(Collected data)

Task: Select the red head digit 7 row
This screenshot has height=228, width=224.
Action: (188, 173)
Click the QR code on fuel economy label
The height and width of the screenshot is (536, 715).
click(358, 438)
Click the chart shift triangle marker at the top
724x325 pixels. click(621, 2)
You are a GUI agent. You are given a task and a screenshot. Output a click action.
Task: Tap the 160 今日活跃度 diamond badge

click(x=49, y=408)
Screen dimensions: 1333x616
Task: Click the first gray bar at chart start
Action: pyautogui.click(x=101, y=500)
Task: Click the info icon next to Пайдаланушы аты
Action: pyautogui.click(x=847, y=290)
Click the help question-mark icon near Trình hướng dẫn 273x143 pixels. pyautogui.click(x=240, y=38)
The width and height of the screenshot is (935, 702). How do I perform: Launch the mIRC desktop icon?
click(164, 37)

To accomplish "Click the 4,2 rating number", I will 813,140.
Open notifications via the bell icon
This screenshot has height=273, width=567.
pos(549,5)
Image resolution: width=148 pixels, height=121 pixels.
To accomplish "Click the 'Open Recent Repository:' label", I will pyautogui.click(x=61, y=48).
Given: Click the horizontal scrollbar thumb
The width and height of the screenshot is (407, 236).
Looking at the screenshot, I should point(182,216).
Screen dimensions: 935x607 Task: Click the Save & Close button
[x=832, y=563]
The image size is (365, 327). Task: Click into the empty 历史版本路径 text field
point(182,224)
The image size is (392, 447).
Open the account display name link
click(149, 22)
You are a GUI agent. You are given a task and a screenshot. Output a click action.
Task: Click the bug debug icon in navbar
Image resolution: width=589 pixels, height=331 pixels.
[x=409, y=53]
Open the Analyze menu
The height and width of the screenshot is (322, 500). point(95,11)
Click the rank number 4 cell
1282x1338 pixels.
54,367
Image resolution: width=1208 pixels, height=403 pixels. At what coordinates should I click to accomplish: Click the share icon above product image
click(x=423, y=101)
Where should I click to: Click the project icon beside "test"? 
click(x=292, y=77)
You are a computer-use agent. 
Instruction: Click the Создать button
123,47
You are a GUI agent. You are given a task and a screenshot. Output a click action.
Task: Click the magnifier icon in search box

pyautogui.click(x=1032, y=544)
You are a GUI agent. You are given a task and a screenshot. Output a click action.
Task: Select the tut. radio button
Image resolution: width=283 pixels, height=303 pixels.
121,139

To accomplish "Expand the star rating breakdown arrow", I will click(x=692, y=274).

▸ Work request
Retype exactly the lines from the first line of the records above through the line containing "The image size is (392, 447).", both included, and nothing else.

▸ Result
Task: Select the red head digit 7 row
This screenshot has height=228, width=224.
Action: (188, 173)
Click the QR code on fuel economy label
The height and width of the screenshot is (536, 715).
click(358, 438)
Click the chart shift triangle marker at the top
724x325 pixels. click(621, 2)
You are a GUI agent. You are given a task and a screenshot. Output a click action.
Task: Tap the 160 今日活跃度 diamond badge

click(x=49, y=408)
Screen dimensions: 1333x616
Task: Click the first gray bar at chart start
Action: pyautogui.click(x=101, y=500)
Task: Click the info icon next to Пайдаланушы аты
Action: pyautogui.click(x=847, y=290)
Click the help question-mark icon near Trình hướng dẫn 273x143 pixels. pyautogui.click(x=240, y=38)
The width and height of the screenshot is (935, 702). How do I perform: Launch the mIRC desktop icon?
click(164, 37)

To accomplish "Click the 4,2 rating number", I will 813,140.
Open notifications via the bell icon
This screenshot has height=273, width=567.
pos(549,5)
Image resolution: width=148 pixels, height=121 pixels.
To accomplish "Click the 'Open Recent Repository:' label", I will pyautogui.click(x=61, y=48).
Given: Click the horizontal scrollbar thumb
The width and height of the screenshot is (407, 236).
Looking at the screenshot, I should point(182,216).
Screen dimensions: 935x607 Task: Click the Save & Close button
[x=832, y=563]
The image size is (365, 327). Task: Click into the empty 历史版本路径 text field
point(182,224)
The image size is (392, 447).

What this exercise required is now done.